# 04. Linking Reddit and BBC GoodFood

In [1]:
import requests               
import pandas as pd          
from scrapy import Selector 
import pprint 
from tqdm import tqdm
import spacy
import sys

# Import our own modules
sys.path.append("../scripts/")
import chadtools

In [None]:
bbclink = 'https://www.bbcgoodfood.com/search?q='
response = requests.get(bbclink)
sel = Selector(text=response.text)
links = []

recipecards = sel.css('main div.search-results div.card__section.card__content a ::attr(href)').getall()
links.extend(recipecards)  
prefix = "https://www.bbcgoodfood.com/recipes/"
final_links = [prefix + item for item in links] 
print(final_links)

In [17]:
base_url = 'https://www.bbcgoodfood.com/search?q=&limit=1000&page='

links = []
for i in tqdm(range(1, 11)):
    response = requests.get(base_url + str(i))
    sel = Selector(text = response.text)
    recipecards = sel.css('main div.search-results div.card__section.card__content a ::attr(href)').getall()
    links.extend(recipecards)  

prefix = "https://www.bbcgoodfood.com/recipes/"
final_links = [prefix + item for item in links] 

len(final_links)

100%|██████████| 10/10 [01:33<00:00,  9.38s/it]


10011

### Create a DataFrame containing the nutritional data of all the recipes on BBCGoodFood 

In [45]:
session = requests.Session()

def get_nutrition(url):
    response2 = session.get(url)
    sel2 = Selector(text=response2.text)
    table = sel2.css('table.key-value-blocks.hidden-print.mt-xxs')
    bbc = {}
    bbc['name'] = sel2.css('h1.heading-1 ::text').get()
    bbc['calories'] = table.css('td.key-value-blocks__value ::text').get()
    bbc['salt'] = table.xpath('.//*[contains(text(), "salt")]/..').css('td.key-value-blocks__value ::text').get()
    bbc['fat'] = table.xpath('.//*[contains(text(), "fat")]/..').css('td.key-value-blocks__value ::text').get()
    return bbc

bbc = [get_nutrition(url) for url in tqdm(final_links)]

df_bbc = pd.DataFrame(bbc)
df_bbc.head()

100%|██████████| 10011/10011 [2:44:43<00:00,  1.01it/s]
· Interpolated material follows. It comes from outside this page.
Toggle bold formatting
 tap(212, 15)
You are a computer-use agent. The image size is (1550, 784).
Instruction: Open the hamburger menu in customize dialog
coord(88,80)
Unnamed: 0,name,calories,salt,fat
0,Chicken & chorizo jambalaya,445,1.2,10
1,Lemon drizzle cake,399,0.3,21
2,Chilli con carne recipe,387,2.32,17
3,Best ever chocolate brownies recipe,150,0.1,9
4,Creamy courgette lasagne,405,1.36,21


### Save the data as a CSV file 

In [47]:
df_bbc.to_csv('../data/bbc_data.csv', index=False)

In [27]:
df_filtered = pd.read_json('../data/cleaned_posts.json', orient='records')
df_filtered.tail()

Unnamed: 0,id,title,score,num_comments,ingredient_comment,created_utc,upvote_ratio,link_flair_text,author,url,comment_link,permalink
995,jhi1cz,Vegetarian Pumpkin Meatballs with a Heart of C...,57,6,\n\nHere another recipe with pumpkin!! A deli...,1603581735000,0.899902,Fruit\Vegetarian,italian_cook,https://www.reddit.com/gallery/jhi1cz,https://oauth.reddit.com/r/recipes/comments/jh...,https://reddit.com/r/recipes/comments/jhi1cz/v...
996,jcgb7j,Bitter gourd yogurt curry....with no bitternes...,7,6,Recipe.....\n\n[Short Video](https://youtu.be/...,1602879492000,0.649902,Fruit\Vegetarian,PassionateHobbies,https://i.redd.it/bpootodgbit51.jpg,https://oauth.reddit.com/r/recipes/comments/jc...,https://reddit.com/r/recipes/comments/jcgb7j/b...
997,iz12pg,Ottolenghi's Baked Orzo w/Mozzarella,22,5,Ingredients:\n\n* 7 Tablespoons olive oil\n* ...,1600970345000,0.830078,Fruit\Vegetarian,BrinaElka,https://i.redd.it/l7osuhkcm4p51.jpg,https://oauth.reddit.com/r/recipes/comments/iz...,https://reddit.com/r/recipes/comments/iz12pg/o...
998,iw3wli,Mushroom Barley Stew with Crispy Oyster Mushrooms,2694,41,**Recipe here originally:** [**Easy Mushroom B...,1600565227000,0.97998,Fruit\Vegetarian,BushyEyes,https://i.redd.it/511qxuct57o51.jpg,https://oauth.reddit.com/r/recipes/comments/iw...,https://reddit.com/r/recipes/comments/iw3wli/m...
999,isunwt,Easy Tomato Risotto with Parmesan,1800,35,**Recipe here originally:** [**Easy Tomato Ris...,1600122747000,0.990234,Fruit\Vegetarian,BushyEyes,https://i.redd.it/0qb76yy3m6n51.jpg,https://oauth.reddit.com/r/recipes/comments/is...,https://reddit.com/r/recipes/comments/isunwt/e...


In [8]:
df_bbc = pd.read_csv('../data/bbc_data.csv')
df_bbc.head()

Unnamed: 0,name,calories,salt,fat
0,Chicken & chorizo jambalaya,445.0,1.2,10.0
1,Lemon drizzle cake,399.0,0.3,21.0
2,Chilli con carne recipe,387.0,2.32,17.0
3,Best ever chocolate brownies recipe,150.0,0.1,9.0
4,Creamy courgette lasagne,405.0,1.36,21.0


In [26]:
len(df_filtered)

1000

In [42]:
from sentence_transformers import SentenceTransformer
from sklearn.metrics.pairwise import cosine_similarity

df_reddit_test = df_filtered.head(15).copy()
model = SentenceTransformer('sentence-transformers/all-mpnet-base-v2')
similarity_threshold = 0.75
merge_columns = ['name', 'calories', 'fat', 'salt']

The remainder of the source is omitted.